- _EXERCISE DESCRIPTION_
Transcribe only the part of the material below that begins at the line containing "The height and width of the screenshot is (920, 1013)." and ends at the line containing "Click blurred address", with both kept and images left out.

- _DATA RECORDS_
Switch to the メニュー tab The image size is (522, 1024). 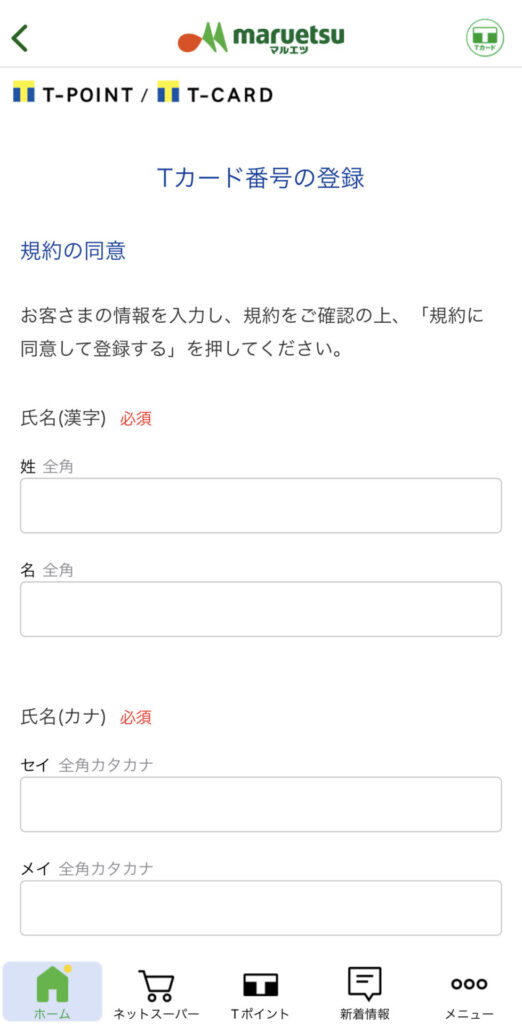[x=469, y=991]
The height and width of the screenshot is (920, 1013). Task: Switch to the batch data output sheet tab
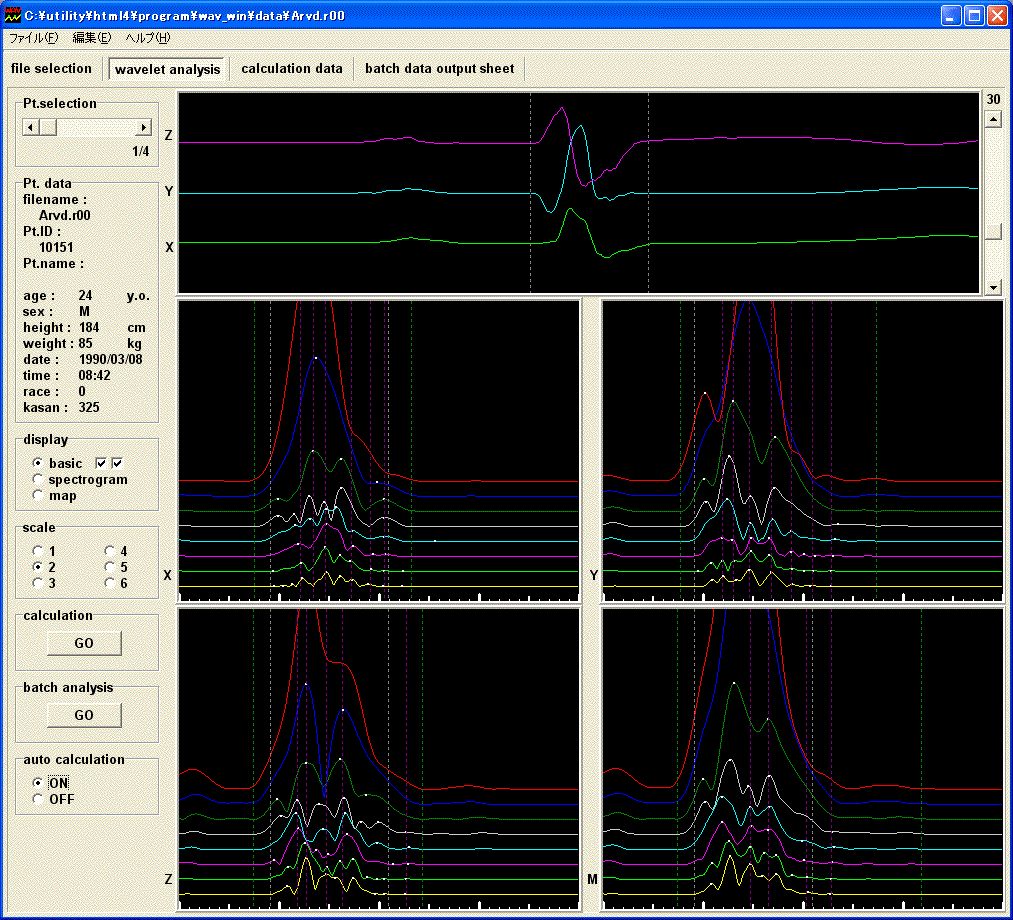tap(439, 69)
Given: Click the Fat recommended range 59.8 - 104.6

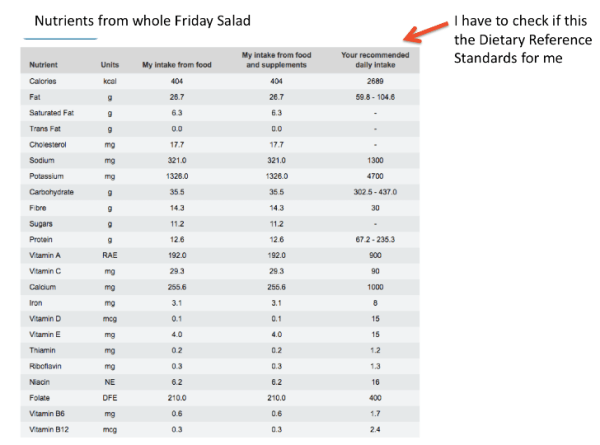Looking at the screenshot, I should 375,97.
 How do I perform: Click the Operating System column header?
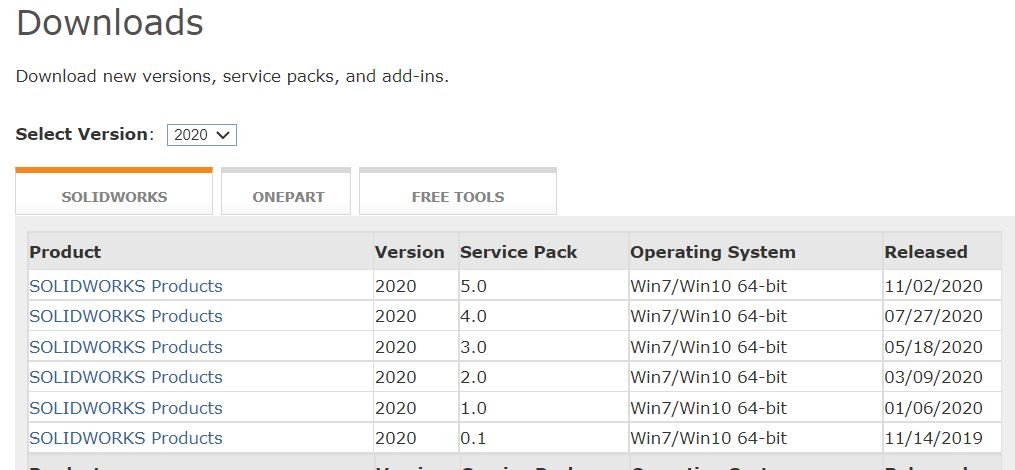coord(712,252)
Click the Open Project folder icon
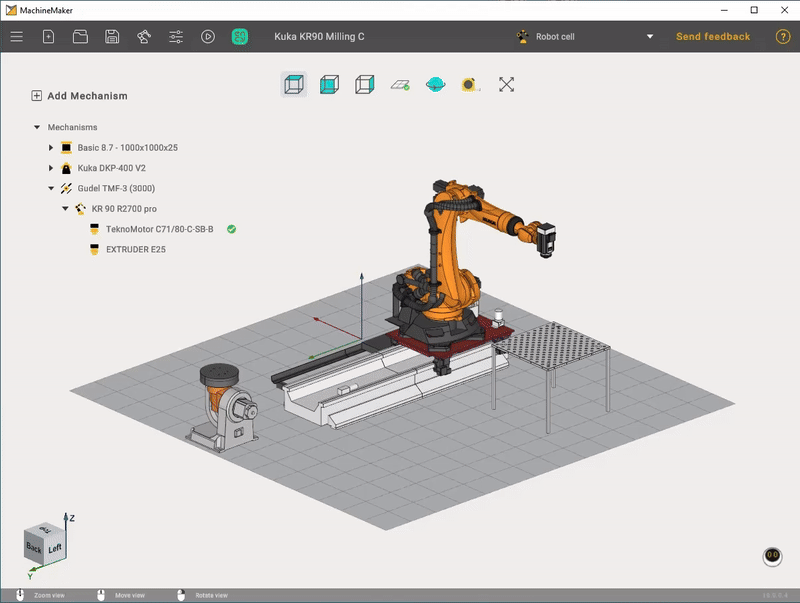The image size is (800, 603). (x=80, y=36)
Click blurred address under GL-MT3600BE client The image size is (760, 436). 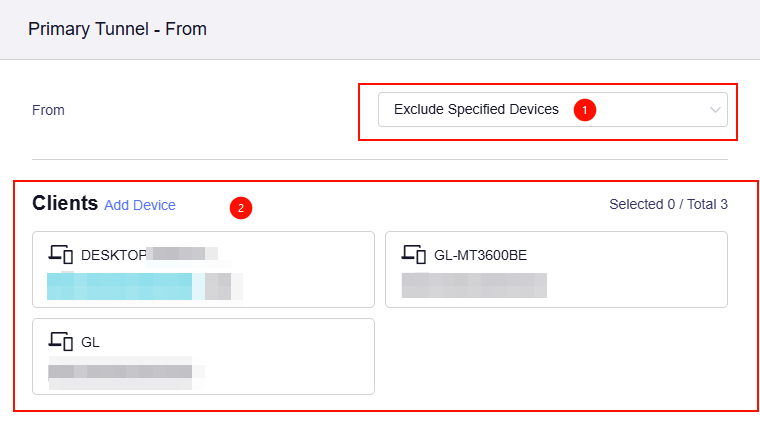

* * *

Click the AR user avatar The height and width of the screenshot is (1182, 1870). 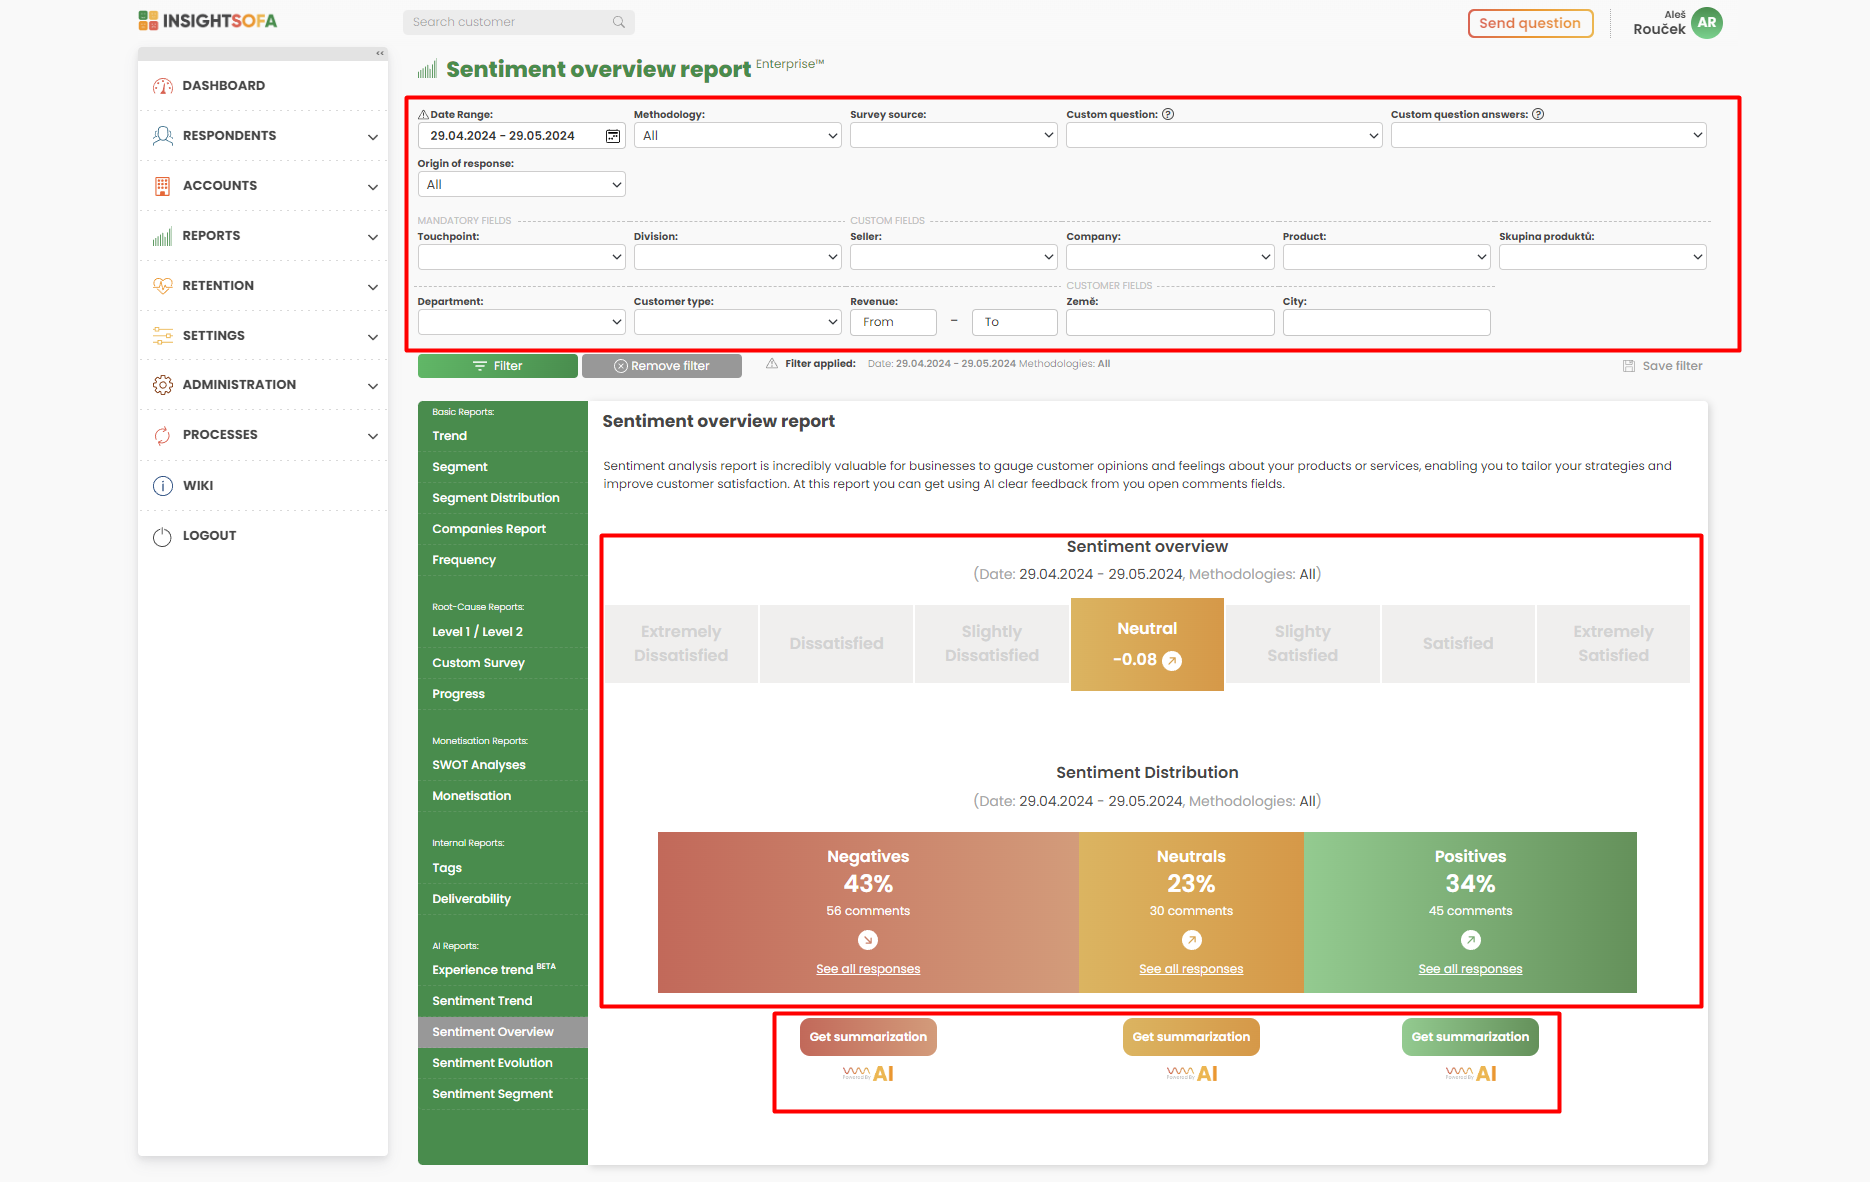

- _RESULT OF THE TASK_
The height and width of the screenshot is (920, 1013). Task: Switch to the batch data output sheet tab
tap(439, 69)
Given: Click the Fat recommended range 59.8 - 104.6

Looking at the screenshot, I should 375,97.
 How do I perform: Click the Operating System column header?
coord(712,252)
Click the Open Project folder icon
The image size is (800, 603). (x=80, y=36)
Click blurred address under GL-MT3600BE client The image size is (760, 436). 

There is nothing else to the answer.